● **Goal of the exercise**:
Only an exact repetition of all the entries will be accepted.

● **Material for this task**:
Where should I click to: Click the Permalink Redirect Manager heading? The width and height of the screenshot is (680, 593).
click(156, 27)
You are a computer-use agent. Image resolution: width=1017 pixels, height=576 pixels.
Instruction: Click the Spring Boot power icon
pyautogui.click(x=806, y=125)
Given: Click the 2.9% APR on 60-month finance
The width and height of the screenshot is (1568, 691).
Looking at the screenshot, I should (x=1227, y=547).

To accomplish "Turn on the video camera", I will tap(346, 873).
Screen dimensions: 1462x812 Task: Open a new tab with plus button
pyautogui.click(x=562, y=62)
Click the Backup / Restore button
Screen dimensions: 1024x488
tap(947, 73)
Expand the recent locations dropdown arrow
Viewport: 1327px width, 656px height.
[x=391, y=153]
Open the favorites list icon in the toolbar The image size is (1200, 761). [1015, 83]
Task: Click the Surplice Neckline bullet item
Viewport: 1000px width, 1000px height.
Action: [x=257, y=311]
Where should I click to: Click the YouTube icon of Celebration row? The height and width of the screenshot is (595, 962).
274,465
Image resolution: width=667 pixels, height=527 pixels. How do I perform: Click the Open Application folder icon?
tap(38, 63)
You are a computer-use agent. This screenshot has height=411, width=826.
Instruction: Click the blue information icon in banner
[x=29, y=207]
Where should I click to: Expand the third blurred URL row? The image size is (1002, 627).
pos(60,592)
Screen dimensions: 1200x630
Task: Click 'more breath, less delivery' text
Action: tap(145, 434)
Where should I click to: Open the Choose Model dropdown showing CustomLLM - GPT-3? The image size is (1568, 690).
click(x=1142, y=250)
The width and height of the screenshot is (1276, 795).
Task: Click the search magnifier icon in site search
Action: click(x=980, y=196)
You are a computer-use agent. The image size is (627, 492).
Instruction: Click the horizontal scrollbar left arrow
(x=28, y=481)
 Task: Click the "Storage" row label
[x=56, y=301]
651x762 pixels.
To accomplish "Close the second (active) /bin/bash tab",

● **Response to this exercise**:
Where should I click to: Click the Permalink Redirect Manager heading? The width and height of the screenshot is (680, 593).
click(156, 27)
You are a computer-use agent. Image resolution: width=1017 pixels, height=576 pixels.
Instruction: Click the Spring Boot power icon
pyautogui.click(x=806, y=125)
Given: Click the 2.9% APR on 60-month finance
The width and height of the screenshot is (1568, 691).
Looking at the screenshot, I should (x=1227, y=547).

To accomplish "Turn on the video camera", I will tap(346, 873).
Screen dimensions: 1462x812 Task: Open a new tab with plus button
pyautogui.click(x=562, y=62)
Click the Backup / Restore button
Screen dimensions: 1024x488
tap(947, 73)
Expand the recent locations dropdown arrow
Viewport: 1327px width, 656px height.
[x=391, y=153]
Open the favorites list icon in the toolbar The image size is (1200, 761). [1015, 83]
Task: Click the Surplice Neckline bullet item
Viewport: 1000px width, 1000px height.
Action: [x=257, y=311]
Where should I click to: Click the YouTube icon of Celebration row? The height and width of the screenshot is (595, 962).
274,465
Image resolution: width=667 pixels, height=527 pixels. How do I perform: Click the Open Application folder icon?
tap(38, 63)
You are a computer-use agent. This screenshot has height=411, width=826.
Instruction: Click the blue information icon in banner
[x=29, y=207]
Where should I click to: Expand the third blurred URL row? The image size is (1002, 627).
pos(60,592)
Screen dimensions: 1200x630
Task: Click 'more breath, less delivery' text
Action: tap(145, 434)
Where should I click to: Open the Choose Model dropdown showing CustomLLM - GPT-3? The image size is (1568, 690).
click(x=1142, y=250)
The width and height of the screenshot is (1276, 795).
Task: Click the search magnifier icon in site search
Action: click(x=980, y=196)
You are a computer-use agent. The image size is (627, 492).
Instruction: Click the horizontal scrollbar left arrow
(x=28, y=481)
 Task: Click the "Storage" row label
[x=56, y=301]
651x762 pixels.
To accomplish "Close the second (active) /bin/bash tab",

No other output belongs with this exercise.